La desarticulación de una red internacional de explotación infantil con presencia en Centroamérica y el Caribe volvió a encender generar alarmas por la magnitud de estos delitos en la región. Además fue coordinada entre multiples países. Esto permitió avanzar en la identificación de víctimas y en la captura de sospechosos vinculados a la producción y distribución de material ilícito.
El operativo, liderado desde Brasil, se ejecutó de forma simultánea en al menos 15 países, incluyendo Panamá, República Dominicana, Guatemala, Honduras, Costa Rica y El Salvador. Las autoridades realizaron allanamientos y también incautaron dispositivos electrónicos. Por consiguiente, recopilaron pruebas clave para las investigaciones en curso.
Según reportes oficiales, varios de estos países registraron un alto número de intervenciones. Esto evidencia la presencia activa de estas redes en distintos territorios de Centroamérica. Además, la coordinación internacional fue fundamental para ejecutar órdenes judiciales de forma sincronizada y evitar la fuga de implicados.

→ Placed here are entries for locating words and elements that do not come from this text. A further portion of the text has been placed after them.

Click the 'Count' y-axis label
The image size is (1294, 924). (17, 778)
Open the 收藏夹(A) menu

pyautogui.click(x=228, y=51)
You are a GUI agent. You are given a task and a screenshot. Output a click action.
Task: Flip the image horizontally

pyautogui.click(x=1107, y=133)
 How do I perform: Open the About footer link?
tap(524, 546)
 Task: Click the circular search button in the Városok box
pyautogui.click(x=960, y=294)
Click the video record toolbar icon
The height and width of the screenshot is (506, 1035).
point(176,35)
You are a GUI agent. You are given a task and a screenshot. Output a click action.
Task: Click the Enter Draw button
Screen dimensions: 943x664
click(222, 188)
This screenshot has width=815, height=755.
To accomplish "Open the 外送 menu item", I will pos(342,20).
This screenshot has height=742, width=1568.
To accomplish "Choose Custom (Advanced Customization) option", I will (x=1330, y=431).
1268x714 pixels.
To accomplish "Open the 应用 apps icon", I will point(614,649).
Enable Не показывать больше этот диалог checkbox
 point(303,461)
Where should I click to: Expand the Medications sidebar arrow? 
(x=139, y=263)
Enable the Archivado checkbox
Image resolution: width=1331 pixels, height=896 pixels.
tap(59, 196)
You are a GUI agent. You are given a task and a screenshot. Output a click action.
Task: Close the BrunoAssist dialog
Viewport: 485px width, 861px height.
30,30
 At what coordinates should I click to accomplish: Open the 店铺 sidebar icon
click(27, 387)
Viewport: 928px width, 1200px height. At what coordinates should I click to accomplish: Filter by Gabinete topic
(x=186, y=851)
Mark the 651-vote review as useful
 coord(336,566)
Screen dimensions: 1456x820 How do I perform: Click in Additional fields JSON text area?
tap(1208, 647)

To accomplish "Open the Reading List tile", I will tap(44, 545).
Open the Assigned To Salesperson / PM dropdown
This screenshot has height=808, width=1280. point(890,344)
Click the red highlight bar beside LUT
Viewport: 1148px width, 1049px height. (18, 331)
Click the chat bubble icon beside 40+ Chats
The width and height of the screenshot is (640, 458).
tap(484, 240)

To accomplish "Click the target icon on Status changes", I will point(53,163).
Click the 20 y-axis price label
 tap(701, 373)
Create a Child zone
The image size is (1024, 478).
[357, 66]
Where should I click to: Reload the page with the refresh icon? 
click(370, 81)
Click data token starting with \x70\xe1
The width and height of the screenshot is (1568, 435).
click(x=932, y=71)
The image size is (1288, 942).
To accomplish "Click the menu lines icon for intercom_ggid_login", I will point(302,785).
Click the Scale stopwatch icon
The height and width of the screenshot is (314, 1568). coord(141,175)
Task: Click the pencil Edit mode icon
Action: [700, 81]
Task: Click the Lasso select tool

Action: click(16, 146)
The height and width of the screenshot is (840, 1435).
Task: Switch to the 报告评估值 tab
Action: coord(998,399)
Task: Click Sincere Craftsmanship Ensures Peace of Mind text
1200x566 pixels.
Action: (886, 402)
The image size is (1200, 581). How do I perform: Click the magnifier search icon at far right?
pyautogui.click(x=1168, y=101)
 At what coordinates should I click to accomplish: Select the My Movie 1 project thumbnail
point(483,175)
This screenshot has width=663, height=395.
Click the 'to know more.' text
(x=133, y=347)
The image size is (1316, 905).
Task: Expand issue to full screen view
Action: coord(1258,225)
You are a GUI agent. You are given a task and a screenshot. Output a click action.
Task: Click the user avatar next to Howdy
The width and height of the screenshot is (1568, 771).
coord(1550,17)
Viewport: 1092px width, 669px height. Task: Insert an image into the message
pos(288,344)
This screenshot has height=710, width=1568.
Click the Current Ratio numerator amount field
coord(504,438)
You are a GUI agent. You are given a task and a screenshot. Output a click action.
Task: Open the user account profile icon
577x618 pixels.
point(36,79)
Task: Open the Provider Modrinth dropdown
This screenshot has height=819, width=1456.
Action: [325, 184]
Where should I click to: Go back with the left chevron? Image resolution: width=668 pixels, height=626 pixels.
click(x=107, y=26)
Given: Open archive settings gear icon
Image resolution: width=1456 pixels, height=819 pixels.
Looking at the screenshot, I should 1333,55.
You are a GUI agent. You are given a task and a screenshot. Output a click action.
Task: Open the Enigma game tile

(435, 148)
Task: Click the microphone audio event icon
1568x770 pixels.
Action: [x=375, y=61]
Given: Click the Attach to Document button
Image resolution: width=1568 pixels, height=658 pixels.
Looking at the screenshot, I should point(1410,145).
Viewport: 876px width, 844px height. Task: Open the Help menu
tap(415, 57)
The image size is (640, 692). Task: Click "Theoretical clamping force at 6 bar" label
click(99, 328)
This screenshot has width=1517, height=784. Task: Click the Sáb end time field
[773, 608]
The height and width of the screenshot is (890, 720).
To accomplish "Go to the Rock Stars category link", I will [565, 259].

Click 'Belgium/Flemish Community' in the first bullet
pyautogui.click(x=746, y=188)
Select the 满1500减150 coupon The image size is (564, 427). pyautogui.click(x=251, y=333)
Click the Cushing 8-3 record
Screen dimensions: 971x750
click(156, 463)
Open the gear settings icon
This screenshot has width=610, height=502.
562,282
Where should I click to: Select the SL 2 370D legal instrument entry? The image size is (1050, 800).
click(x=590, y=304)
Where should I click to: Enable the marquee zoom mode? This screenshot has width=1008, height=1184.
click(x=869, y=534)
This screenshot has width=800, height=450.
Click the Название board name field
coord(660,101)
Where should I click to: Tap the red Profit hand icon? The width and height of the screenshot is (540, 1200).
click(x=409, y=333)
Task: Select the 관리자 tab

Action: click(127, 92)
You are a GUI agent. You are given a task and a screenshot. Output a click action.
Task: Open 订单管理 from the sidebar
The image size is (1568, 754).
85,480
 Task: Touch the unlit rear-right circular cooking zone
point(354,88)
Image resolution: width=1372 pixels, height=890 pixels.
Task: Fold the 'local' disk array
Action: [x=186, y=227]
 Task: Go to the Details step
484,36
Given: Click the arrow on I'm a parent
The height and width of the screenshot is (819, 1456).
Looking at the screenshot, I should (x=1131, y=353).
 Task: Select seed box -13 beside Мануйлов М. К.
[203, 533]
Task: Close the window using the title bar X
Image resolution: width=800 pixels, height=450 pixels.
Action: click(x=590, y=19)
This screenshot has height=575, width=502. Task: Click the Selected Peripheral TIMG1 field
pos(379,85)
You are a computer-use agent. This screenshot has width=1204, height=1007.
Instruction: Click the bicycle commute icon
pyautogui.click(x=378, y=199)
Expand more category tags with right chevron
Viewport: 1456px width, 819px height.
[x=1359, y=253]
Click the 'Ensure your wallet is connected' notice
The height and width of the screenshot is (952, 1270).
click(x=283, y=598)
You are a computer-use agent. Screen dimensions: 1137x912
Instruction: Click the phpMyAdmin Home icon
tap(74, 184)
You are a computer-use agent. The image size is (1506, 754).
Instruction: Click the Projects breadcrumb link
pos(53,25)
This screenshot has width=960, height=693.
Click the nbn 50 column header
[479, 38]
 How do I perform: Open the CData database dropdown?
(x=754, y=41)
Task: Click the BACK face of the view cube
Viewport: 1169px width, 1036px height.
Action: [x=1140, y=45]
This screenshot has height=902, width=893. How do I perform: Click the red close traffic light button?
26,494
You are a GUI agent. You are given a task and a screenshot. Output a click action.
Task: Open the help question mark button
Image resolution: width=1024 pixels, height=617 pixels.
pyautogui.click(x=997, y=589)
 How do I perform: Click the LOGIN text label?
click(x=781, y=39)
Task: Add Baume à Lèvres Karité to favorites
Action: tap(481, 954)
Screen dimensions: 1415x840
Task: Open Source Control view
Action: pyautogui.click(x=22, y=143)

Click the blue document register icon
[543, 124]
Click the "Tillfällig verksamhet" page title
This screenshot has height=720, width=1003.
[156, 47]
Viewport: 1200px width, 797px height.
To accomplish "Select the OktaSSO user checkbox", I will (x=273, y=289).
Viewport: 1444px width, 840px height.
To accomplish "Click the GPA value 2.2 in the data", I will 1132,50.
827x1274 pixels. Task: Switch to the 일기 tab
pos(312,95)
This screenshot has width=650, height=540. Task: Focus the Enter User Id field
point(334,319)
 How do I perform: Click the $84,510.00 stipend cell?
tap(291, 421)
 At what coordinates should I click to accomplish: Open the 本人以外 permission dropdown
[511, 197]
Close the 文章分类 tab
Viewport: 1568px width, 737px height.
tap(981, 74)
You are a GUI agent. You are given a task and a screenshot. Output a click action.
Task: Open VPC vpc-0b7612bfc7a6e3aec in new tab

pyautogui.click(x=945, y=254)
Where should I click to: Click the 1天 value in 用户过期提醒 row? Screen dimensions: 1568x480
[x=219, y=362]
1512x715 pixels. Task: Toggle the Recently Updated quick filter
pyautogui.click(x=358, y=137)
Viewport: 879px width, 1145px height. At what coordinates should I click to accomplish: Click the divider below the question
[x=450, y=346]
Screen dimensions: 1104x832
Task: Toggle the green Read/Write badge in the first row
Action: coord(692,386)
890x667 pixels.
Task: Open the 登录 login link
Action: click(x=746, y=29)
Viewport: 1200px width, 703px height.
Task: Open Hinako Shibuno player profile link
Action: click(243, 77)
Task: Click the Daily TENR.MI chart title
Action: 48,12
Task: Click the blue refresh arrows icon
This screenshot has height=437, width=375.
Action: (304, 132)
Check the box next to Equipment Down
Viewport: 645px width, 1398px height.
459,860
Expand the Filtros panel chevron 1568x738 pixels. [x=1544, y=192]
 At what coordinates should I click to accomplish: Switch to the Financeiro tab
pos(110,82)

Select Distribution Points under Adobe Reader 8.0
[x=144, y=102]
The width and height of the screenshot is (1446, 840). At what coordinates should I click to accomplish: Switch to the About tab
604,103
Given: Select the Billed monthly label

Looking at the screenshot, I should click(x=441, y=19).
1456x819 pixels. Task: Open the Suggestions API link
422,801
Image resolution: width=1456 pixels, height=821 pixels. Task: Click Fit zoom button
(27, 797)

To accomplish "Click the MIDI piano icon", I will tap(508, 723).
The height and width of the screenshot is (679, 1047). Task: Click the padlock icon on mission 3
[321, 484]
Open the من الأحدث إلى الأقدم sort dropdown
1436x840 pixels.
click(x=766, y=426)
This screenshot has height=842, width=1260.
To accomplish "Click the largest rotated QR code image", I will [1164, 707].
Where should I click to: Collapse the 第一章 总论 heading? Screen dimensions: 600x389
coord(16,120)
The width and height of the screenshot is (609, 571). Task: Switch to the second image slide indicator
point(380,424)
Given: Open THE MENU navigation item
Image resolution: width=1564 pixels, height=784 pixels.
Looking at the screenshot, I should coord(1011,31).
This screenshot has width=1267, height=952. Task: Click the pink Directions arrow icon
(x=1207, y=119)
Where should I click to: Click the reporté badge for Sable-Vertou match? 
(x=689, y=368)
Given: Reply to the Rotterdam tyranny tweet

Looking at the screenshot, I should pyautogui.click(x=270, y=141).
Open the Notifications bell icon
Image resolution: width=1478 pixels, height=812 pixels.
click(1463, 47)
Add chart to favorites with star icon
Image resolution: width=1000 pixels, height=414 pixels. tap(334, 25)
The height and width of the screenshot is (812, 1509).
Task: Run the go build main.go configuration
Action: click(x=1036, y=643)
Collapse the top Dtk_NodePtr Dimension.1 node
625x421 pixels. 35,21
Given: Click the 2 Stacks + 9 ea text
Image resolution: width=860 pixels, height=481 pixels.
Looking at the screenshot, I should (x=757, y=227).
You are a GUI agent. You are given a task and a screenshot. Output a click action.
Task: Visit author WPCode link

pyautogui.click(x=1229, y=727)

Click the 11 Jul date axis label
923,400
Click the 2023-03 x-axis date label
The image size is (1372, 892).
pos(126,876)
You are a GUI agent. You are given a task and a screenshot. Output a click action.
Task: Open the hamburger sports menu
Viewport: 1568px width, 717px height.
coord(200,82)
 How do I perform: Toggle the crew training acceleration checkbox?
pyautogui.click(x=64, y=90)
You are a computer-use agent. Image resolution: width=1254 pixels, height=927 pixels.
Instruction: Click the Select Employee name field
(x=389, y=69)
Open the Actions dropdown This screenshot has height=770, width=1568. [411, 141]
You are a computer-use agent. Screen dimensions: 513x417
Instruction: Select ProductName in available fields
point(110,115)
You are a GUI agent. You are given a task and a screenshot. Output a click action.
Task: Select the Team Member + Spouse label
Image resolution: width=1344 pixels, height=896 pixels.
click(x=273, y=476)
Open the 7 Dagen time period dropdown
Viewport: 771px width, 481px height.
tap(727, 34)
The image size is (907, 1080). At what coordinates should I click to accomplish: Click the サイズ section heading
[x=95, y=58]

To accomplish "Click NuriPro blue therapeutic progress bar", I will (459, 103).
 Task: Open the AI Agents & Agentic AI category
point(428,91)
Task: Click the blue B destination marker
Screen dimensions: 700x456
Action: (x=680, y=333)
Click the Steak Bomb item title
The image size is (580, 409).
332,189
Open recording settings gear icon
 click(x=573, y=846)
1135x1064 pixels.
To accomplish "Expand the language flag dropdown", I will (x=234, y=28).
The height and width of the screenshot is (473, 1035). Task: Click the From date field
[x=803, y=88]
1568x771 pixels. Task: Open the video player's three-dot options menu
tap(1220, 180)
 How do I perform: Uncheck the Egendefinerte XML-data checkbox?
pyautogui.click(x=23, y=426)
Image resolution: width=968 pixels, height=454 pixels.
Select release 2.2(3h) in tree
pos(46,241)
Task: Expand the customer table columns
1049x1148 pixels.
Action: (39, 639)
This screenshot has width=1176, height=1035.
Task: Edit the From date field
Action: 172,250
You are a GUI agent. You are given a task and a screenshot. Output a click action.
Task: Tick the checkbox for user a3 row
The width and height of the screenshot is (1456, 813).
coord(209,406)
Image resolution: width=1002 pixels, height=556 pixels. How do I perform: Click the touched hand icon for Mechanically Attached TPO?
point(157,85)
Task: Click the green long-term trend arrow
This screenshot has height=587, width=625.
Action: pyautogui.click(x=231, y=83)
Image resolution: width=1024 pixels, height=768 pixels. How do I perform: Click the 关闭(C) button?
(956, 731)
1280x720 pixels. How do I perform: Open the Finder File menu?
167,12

Además de la región, el operativo se extendió a países como Argentina, México, Perú y varias naciones europeas. Esto confirma el carácter transnacional de estas estructuras criminales. Así, las investigaciones se centraron en detectar tanto a productores como a distribuidores de material de abuso sexual infantil.
Con plataformas digitales
Las autoridades destacaron que este tipo de redes utiliza plataformas digitales, identidades falsas y contactos locales para captar víctimas, muchas veces menores de edad en situación de vulnerabilidad. También señalaron que las amenazas a las familias son una práctica recurrente para mantener el control sobre las víctimas.
Un antecedente clave es la Operación Eclipse, coordinada por Interpol, que permitió rescatar a 65 menores y detener a 60 personas en países como Belice, Guatemala, Honduras, Nicaragua y Panamá. En ese caso, la mayoría de las víctimas tenía entre 5 y 13 años. Además, cerca del 80 % eran niñas.
Las investigaciones también revelaron que los agresores no responden a un único perfil. Por ejemplo, familiares, vecinos, educadores, contactos en línea y turistas extranjeros han estado implicados en distintos casos. Esto complejiza aún más la detección y prevención de estos delitos.
Expertos y autoridades coinciden en que el combate a la explotación infantil en Centroamérica requiere fortalecer la cooperación internacional, mejorar las capacidades tecnológicas y fomentar la denuncia. Por lo tanto, la articulación entre países sigue siendo la principal herramienta para frenar estas redes y proteger a las víctimas en toda la región.